TICKET PRONTO SOCCORSO

APPELLO AL GOVERNO: NO AI TICKET SANITARI NELLA FINANZIARIA

Vi invitiamo a rendere pubbliche, tramite stampa, radio e TV, sulla base delle note allegate, sia prese di posizioni personali, sia di associazioni, comitati, sindacati, sia ordini del giorno dei consigli comunali da inviare poi con la massima urgenza ai destinatari sottoindicati.
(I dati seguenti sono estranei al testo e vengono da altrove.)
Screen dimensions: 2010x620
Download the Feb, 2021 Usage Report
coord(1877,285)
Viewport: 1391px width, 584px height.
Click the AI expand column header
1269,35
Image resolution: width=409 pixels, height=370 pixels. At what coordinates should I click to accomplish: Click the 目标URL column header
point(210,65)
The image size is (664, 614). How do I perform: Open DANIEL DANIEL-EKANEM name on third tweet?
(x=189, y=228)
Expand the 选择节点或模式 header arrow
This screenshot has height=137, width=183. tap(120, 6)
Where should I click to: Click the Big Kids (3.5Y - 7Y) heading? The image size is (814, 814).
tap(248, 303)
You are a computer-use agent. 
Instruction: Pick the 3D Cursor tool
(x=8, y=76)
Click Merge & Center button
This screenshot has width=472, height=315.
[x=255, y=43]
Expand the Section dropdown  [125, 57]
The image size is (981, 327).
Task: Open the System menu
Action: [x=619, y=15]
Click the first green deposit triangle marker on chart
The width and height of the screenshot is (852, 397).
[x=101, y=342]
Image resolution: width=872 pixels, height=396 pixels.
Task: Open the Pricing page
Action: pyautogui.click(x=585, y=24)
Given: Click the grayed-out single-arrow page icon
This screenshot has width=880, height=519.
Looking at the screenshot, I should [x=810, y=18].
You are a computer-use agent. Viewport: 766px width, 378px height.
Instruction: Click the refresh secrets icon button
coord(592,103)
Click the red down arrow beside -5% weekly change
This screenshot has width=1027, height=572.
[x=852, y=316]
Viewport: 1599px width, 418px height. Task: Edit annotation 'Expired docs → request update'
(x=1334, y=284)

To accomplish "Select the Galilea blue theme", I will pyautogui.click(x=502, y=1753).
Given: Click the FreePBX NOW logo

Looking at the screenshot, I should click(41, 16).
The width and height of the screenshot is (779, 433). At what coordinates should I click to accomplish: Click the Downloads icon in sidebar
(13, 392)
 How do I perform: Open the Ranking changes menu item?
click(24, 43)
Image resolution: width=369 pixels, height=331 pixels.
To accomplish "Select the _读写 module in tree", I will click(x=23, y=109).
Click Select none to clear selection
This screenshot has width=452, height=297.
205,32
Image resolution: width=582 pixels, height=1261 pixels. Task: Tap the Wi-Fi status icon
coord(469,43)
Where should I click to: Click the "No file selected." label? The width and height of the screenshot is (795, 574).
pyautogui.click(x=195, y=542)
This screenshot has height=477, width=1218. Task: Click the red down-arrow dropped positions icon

Indirizzi a cui inviare le prese di posizioni individuali e collettive:
Presidente del Consiglio Romano Prodi> e-mail: presidente@governo.it > Fax: 06 67793543
Ministro Economia e : Tommaso Padoa Schioppa> e-mail: coordinamento.portale@tesoro.it
Ministro della Salute: Livia Turco - e-mail: turco_l@posta.senato.it

Gruppi parlamentari dell'Unione:

> BONETTI_A@camera.it > Verdi
> DONADI_M@camera.it > Italia dei Valori
> FRANCESCHINI_D@camera.it > Ulivo
> MIGLIORE_G@camera.it > Rifondazione Comunista
> VILLETTI_R@camera.it > Rosa nel Pugno

Questo è l'appello
NO AI TICKET SANITARI
Esprimiamo la nostra contrarietà all’introduzione dei ticket sanitari previsti nella bozza di legge finanziaria.Riteniamo necessario e possibile affrontare il problema delle risorse per la sanità attraverso la riduzione degli sprechi strutturali e le inefficienze dell’organizzazione sanitaria. Ad esempio devono essere superate tutte le modalità di finanziamento delle strutture e dei professionisti a prestazione (DRG) a favore di un sistema di finanziamento a quota capitaria:un sistema che paghi la salute piuttosto di un sistema che paghi la malattia!Si possono senza dubbio ottenere notevoli risparmi riducendo il ricorso all’accreditamento dei privati, superando la libera professione intra ed extra moenia, intervenendo per l’uso appropriato dei farmaci e modificandone le modalità di distribuzione nonchè di retribuzione dei farmacisti e delle farmacie.Altre risorse possono essere reperite riducendo le voci di spesa non certo prioritarie, come quelle dell’acquisto di nuovi armamenti e delle missioni militari all’estero, SE SI VUOLE SI PUO’ EVITARE DI RICORRERE AI TICKET I cittadini pagano già il contributo sanitario nell’ambito del sistema progressivo delle imposte in rapporto al loro reddito. Occorre accentuare se mai l’impegno già assunto dal Governo, per eliminare ogni forma di evasione ed elusione fiscale.Chiediamo pertanto al Governo, al Parlamento e a tutte le forze politiche progressiste di stralciare, in fase di approvazione della legge finanziaria per il 2007, quelle norme che prevedono l’introduzione dei ticket sanitari.